Sacred Saunter with “Franz von Assisi”

The Right Reverend Megan Traquair, Bishop of the Diocese of Northern California, celebrating Eucharist at her first Sacred Saunter

Readings for the Feast Day of St. Francis of Assisi

This excerpt from Herman Hesse’s novel Franz von Assisi was shared at the St. Francis Blessing of the Animals and the Sacred Saunter Outdoor Eucharist on Saturday October 4, 2024 at Sequoia Park in Eureka CA

An excerpt from Franz Von Assisi by Herman Hesse about being “rich toward God” (translated by DeForest London) 

One day, Francis threw a rich and lavish party for his friends. While the guests were indulging in excessive food and drink, they declared their host to be “The Party King,” even awarding him with their special “Party King” scepter. As they continued to drink, the guests grew louder and more rowdy, eventually parading noisily through the streets, late into the night, while everyone else in the town of Assisi was trying to sleep. 

After a while they noticed that their “Party King” was no longer with them, so they sought him out and found him sitting alone in a dark alley, silent and pensive. With drunken frivolity, they ran towards him laughing and were about to tackle him rambunctiously when they noticed a significant change in his countenance. For at that moment, Francis’s troubled soul had been pierced through with a holy light and he had been shown a path out of his misery. 

Meanwhile his drunken comrades began clamoring and tugging at him, asking him mockingly, “What are you daydreaming about, Franky? Why so serious? What great mysteries are you pondering?” And then one laughed loudly and shouted: “Look, friends, he’s acting like he’s about to get married!”

When Francis heard these words, he straightened up with a pale but cheerful face and said in a clear voice: “That’s right, you speak truth. I do indeed plan to take a bride, but she is much nobler, richer and more beautiful than you could ever dream or imagine.” And his smile grew even larger with these words.
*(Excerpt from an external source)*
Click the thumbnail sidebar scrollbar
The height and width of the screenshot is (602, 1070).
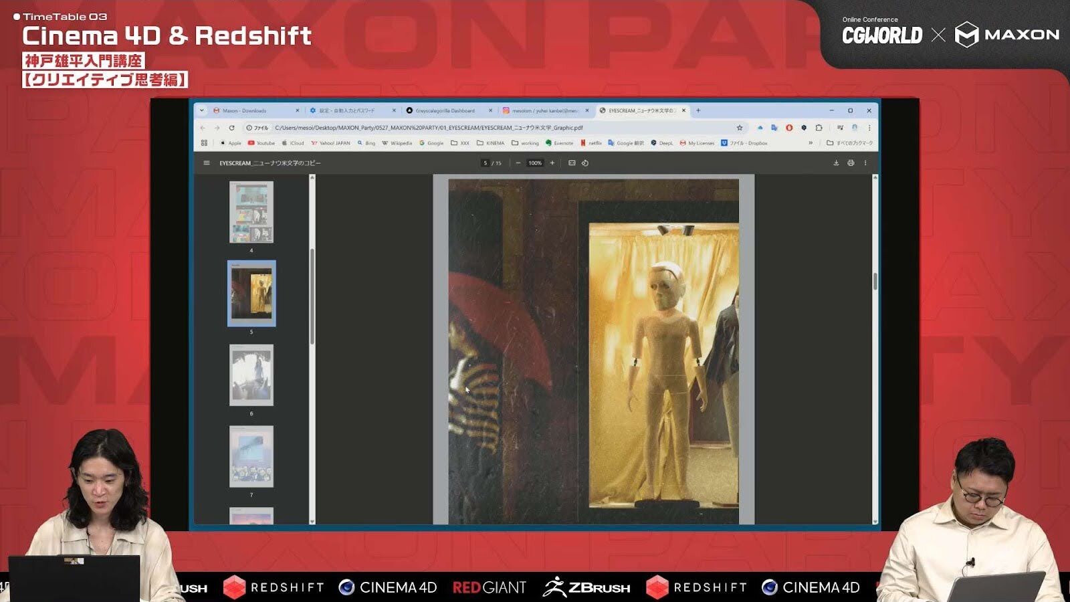coord(312,294)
His friends responded with more jokes and laughter and then returned to their drunken parade through the streets, leaving Francis alone in the alley. Francis then dropped his “Party King” scepter, and in so doing, gave up his former life of selfish vanity. The beautiful and noble bride of whom he had spoken and whom he sincerely intended to marry was Lady Poverty.

Some reading this may laugh and shake their heads as if he were a fool, just as Francis’s friends did. But Francis was sure that he had finally found what he was looking for. Poignantly aware that all the pleasures of this world were ultimately fleeting and that all his stored-up possessions would mean nothing to him after he died, he chose to throw himself fully into the one treasure that would endure forever: the eternal love of God. He wanted to devote his life fully to this treasure alone. Like Jesus and his disciples who abandoned themselves completely to God’s care, he also wanted to abandon himself to the hands of the One who fed the beasts of the field and the birds of the air. It was this simple and yet radical faith that has made Francis a source of comfort and inspiration for countless people around the world. More than any priest or scholar at the time, Francis embodied this simple faith and, as a result, the earth was not lost to him, but was rather given to him anew. By marrying Lady Poverty, his heart was free to embrace the divine love that holds the world together with sheer delight so that he too could delight in the world with that same love and freedom.